Il y a 2 parties distinctes en cuivre à usiner : un couvercle et une base. L’usinage des couvercles est relativement simple car peu d’opérations sont nécessaires à son obtention comme voulu lors de la conception. Tout est réalisé sur un centre d’usinage à commande numérique piloté avec les parcours que Derf One a codé sur le logiciel Esprit. L’usinage est relativement rapide car les fraises employées sont assez grosses et donc les vitesses d’avances assez soutenues. Pour optimiser encore plus le temps machine, plusieurs prototypes sont faits en 1 seule passe dans une grosse barre de cuivre. Ne vous étonnez pas de voir des différences de design extérieur au cours de l’article car il y a eu plusieurs versions réalisées… A noter qu’on aurait pu aller encore plus vite si la barre de cuivre avait déjà la bonne épaisseur et largeur. Toutes les opérations sont listées dans le tableau ci-dessous (toutes les photos sont cliquables) :

DescriptifsOpérations et résultats
Percage des trous qui seront filetés pour des embouts cannelés filetage 1/4″ gaz
Détourage des différents blocs à la fraise pour obtenir la forme extérieure finale.
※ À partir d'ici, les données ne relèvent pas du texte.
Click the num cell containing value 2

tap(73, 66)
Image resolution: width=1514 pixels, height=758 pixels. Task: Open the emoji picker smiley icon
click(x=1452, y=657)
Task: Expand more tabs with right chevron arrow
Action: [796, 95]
On arrose généreusement pour éviter que le cuivre ne colle à l’outil et pour refroidir les arêtes de coupe.
Chanfrein à 45° sur toutes les arêtes pour ébavurer et perçage de l’amorce de trou au centre du bloc pour l’appui de la fixation
Taraudage machine en 1/4″ gaz pour pouvoir visser les embouts sur le couvercle
Usinage de la poche à l’intérieur du couvercle pour que l’eau puisse circuler, puis surfacage pour dégrossir les couvercles afin de les découper un par un
Découpage de chaque bloc à la scie mécanique pour pouvoir les désolidariser et les finir en surfacage pour avoir la profondeur requise de 4 mm pour y rentrer les ailettes
Surfacage avec une grosse fraise à plaquettes pour retirer ce qui est en trop et ajuster la hauteur finale de la poche intérieure du couvercle
Et voilà 3 petits couvercles finis et légèrement poncés.

Usinage des mini-canaux

L’usinage de la base va faire appel à une technique particulière qu’on appelle l’électroérosion. C’est une méthode d’usinage sans contact entre l’outil et la pièce, donc sans efforts de coupe, qui consiste à enlever de la matière en utilisant des décharges électriques en guise d’outils. Le procédé est simple : un générateur de courant va envoyer des décharges électriques entre un fin fil et la pièce à découper. Ces décharges provoquent des mini étincelles, d’une portée de 0.001 mm à 1 mm, à haute température (environ 12000 °C) qui viennent vaporiser et éclater le métal très localement tout autour du fil. C’est la succession d’innombrables étincelles, grâce à un courant pulsé à plusieurs kilohertz, qui permet la découpe de la forme que l’on désire par formation de cratères dans la pièce. Le fil de coupe, enroulé sur de grosses bobines, avance régulièrement de quelques millimètres par minute car lui aussi subit les dégradations des étincelles et il faut éviter qu’il ne casse évidemment… Le procédé se déroule sous un filet d’eau ou dans un bac où la pièce est complètement noyée. Cette eau (ou autre liquide diélectrique) aide à la formation des étincelles, tout en refroidissant la pièce et en évacuant les vapeurs et les copeaux fondus. Voici le schéma de principe très simple de l’électroérosion :


Avec cette technique, on peut usiner tout ce qui est conducteur d’électricité, sans aucune limite de dureté du matériau, puisqu’il n’y a jamais contact entre le fil et la pièce. C’est tout le contraire d’un fraisage par exemple où ça se complique sérieusement lorsqu’il s’agit d’usinage de matériaux ultra durs tels que les superalliages ou les cermets ! De plus, l’électroérosion est une technique d’usinage précise (1/100ème de mm) et les états de surface peuvent aller du rugueux en ébauche (le plus rapide) à la surface d’aspect “poli miroir” à faible rugosité en fonction de l’énergie des décharges. Evidemment plus l’énergie des décharges est faible plus on avance lentement et même très lentement… On peut également faire des choses en 3D avec le fil qui se ballade dans l’espace à l’aide de machines d’érosion 5 axes pour des objets complexes générés uniquement à partir de surfaces réglées obtenues par le déplacement d’une droite (appelée génératrice).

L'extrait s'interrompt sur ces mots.